Tokenization: Tokenization is a process that replaces a data value with a token that corresponds to that value. The token can be used just like the real value, and in this way, the actual value is not exposed.
Some DLP systems will tokenize outgoing confidential data instead of blocking or redacting it. Suppose Bob sends an email to Alice with his credit card number: 4111 1111 1111 1111. Bob's company's DLP system identifies this set of digits as being a credit card number and automatically replaces it with a tokenized value of ABCD EFGH ABCD EFGH. Alice can use this tokenized value instead of Bob's actual credit card number, and Bob's company's system will recognize this token and swap it out for the real value for internal processing.
What cloud security solutions incorporate DLP?

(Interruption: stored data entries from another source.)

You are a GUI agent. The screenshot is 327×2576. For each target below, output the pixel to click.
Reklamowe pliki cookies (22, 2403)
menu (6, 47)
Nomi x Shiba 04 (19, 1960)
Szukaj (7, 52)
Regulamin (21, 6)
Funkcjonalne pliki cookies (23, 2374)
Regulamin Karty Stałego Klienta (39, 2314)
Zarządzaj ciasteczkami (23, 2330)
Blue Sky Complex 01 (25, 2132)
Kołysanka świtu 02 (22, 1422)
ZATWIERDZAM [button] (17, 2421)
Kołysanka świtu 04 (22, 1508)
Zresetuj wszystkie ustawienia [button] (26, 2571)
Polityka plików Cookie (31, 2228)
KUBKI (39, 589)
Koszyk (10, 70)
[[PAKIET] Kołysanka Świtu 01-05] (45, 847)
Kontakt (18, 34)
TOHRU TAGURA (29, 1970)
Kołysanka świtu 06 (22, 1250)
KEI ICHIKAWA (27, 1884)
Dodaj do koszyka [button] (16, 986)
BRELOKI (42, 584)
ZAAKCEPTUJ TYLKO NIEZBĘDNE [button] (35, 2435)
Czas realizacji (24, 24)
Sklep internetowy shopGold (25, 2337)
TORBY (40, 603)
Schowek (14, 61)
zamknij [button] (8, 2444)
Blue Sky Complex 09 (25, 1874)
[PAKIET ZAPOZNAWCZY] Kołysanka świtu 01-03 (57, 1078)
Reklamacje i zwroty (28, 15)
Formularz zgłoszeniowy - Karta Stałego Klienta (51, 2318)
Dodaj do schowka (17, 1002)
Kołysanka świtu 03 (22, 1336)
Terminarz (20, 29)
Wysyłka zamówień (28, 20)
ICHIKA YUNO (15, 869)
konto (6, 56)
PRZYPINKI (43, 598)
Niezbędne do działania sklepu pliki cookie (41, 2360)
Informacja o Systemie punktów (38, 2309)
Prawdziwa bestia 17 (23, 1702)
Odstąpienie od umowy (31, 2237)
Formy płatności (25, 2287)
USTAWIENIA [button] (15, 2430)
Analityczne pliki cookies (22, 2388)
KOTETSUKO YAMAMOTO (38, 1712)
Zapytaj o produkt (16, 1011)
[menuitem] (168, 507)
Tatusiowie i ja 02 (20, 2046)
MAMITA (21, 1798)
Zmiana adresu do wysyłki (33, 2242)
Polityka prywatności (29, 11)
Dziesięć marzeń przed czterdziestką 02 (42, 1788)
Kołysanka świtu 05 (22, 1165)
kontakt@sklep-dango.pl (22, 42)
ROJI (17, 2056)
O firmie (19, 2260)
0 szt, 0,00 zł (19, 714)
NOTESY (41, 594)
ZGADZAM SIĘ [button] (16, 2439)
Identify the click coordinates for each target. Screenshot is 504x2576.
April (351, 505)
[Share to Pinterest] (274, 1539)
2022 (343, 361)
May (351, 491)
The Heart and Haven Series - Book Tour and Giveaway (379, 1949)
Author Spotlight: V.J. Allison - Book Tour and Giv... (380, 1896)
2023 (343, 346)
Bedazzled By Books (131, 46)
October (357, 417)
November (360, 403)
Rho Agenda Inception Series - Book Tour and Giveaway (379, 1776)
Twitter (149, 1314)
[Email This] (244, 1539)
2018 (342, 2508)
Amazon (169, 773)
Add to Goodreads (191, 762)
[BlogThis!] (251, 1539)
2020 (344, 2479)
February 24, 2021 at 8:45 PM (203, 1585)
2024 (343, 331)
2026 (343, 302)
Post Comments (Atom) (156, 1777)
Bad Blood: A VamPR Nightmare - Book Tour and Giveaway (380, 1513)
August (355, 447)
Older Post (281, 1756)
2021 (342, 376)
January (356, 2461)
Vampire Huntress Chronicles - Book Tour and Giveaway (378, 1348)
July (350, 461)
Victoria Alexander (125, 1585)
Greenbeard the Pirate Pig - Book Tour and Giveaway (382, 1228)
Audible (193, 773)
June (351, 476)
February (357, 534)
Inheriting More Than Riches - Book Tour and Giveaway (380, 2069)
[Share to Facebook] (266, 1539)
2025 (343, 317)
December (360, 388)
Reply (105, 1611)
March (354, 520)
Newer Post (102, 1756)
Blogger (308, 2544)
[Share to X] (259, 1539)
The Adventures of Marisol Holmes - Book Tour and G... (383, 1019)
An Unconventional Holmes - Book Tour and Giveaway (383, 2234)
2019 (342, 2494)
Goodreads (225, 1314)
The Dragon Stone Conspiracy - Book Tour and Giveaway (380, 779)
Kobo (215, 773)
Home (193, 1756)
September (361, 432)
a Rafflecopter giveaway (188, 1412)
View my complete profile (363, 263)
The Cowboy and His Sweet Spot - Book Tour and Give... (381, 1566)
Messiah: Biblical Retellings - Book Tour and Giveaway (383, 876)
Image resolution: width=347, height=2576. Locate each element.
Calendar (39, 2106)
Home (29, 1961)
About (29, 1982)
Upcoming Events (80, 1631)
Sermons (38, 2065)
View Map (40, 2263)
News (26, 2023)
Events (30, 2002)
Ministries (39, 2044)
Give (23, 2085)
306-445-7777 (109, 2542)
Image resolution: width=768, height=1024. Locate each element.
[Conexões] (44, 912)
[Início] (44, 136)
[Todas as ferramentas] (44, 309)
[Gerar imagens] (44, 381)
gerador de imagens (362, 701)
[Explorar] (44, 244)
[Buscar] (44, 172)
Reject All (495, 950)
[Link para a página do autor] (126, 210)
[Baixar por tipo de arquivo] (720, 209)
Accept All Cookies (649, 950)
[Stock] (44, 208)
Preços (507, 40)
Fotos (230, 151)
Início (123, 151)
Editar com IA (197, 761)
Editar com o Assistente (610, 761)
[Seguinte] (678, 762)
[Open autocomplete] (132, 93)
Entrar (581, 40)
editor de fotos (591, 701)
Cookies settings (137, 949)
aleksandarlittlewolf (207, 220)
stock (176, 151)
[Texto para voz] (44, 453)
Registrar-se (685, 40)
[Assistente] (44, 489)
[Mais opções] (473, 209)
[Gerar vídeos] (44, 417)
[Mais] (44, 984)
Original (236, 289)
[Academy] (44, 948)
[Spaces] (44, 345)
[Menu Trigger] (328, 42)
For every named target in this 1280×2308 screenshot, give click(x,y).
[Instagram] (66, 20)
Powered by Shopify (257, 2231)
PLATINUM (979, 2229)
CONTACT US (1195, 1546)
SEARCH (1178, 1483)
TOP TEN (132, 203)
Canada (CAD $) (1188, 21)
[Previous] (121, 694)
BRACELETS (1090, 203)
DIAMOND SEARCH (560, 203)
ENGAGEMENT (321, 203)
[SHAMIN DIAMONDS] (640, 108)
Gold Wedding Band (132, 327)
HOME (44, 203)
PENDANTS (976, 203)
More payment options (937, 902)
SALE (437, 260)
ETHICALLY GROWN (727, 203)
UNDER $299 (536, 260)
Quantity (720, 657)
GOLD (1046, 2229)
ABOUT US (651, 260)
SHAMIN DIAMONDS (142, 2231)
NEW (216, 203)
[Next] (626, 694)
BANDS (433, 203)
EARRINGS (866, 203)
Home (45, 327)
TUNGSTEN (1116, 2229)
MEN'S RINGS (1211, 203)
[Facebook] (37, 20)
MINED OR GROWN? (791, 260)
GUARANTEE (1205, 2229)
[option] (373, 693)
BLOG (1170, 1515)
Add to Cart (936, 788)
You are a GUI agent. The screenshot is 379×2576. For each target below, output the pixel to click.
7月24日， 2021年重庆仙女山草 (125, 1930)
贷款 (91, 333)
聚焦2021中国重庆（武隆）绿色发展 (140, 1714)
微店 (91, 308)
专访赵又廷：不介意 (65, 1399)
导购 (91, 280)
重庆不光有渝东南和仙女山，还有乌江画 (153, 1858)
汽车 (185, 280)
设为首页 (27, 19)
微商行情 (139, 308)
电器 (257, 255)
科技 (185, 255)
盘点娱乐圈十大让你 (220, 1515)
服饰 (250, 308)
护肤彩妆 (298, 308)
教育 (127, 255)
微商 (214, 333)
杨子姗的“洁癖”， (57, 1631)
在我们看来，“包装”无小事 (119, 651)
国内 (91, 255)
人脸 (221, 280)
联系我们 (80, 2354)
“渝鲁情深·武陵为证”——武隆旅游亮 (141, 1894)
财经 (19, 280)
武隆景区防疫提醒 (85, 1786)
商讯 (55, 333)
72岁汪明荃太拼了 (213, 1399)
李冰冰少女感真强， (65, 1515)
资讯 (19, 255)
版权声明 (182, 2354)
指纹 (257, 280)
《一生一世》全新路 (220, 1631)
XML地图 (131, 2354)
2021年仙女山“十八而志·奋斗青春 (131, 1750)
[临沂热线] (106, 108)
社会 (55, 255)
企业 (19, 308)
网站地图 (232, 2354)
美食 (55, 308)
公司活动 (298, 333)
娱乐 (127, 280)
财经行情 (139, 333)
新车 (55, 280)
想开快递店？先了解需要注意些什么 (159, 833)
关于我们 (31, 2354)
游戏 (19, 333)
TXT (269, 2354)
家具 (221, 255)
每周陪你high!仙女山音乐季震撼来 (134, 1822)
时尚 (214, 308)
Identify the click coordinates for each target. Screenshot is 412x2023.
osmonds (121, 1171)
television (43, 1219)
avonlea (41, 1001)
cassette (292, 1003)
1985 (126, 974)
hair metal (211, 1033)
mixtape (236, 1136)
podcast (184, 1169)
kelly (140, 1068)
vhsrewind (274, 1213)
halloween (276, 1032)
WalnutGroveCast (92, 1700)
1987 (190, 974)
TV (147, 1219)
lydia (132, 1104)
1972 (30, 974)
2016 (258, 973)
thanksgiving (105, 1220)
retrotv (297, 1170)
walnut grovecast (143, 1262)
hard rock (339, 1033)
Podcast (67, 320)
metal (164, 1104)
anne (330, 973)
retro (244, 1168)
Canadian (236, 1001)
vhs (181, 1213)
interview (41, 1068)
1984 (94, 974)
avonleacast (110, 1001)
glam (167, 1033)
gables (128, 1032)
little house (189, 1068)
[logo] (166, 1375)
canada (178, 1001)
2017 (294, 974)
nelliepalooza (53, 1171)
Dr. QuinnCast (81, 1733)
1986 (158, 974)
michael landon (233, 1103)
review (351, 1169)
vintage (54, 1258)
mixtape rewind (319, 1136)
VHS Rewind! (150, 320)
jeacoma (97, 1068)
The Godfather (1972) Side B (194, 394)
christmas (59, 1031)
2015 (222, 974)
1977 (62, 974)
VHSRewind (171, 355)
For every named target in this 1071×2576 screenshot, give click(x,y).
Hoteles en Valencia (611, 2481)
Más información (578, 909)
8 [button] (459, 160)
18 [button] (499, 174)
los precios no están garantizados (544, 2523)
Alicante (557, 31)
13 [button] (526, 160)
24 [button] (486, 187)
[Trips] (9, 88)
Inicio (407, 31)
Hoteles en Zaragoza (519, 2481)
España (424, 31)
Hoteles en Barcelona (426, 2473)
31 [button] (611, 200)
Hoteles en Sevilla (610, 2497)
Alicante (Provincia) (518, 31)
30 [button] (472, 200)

DLP can be offered as a standalone product, but it is often bundled within other cloud security solutions, especially secure web gateways and cloud security access broker (CASB) product suites. This way, companies can block both incoming threats and outgoing data leaks.
How does Cloudflare prevent data loss?
Cloudflare for Teams is a product suite for organizational security that keeps internal company data, devices, and employees secure. With access control, Cloudflare blocks actions that could lead to data breaches. Cloudflare also blocks external attacks with a web application firewall (WAF), DNS filtering, and more, and Cloudflare offers strong encryption to keep data secure in transit.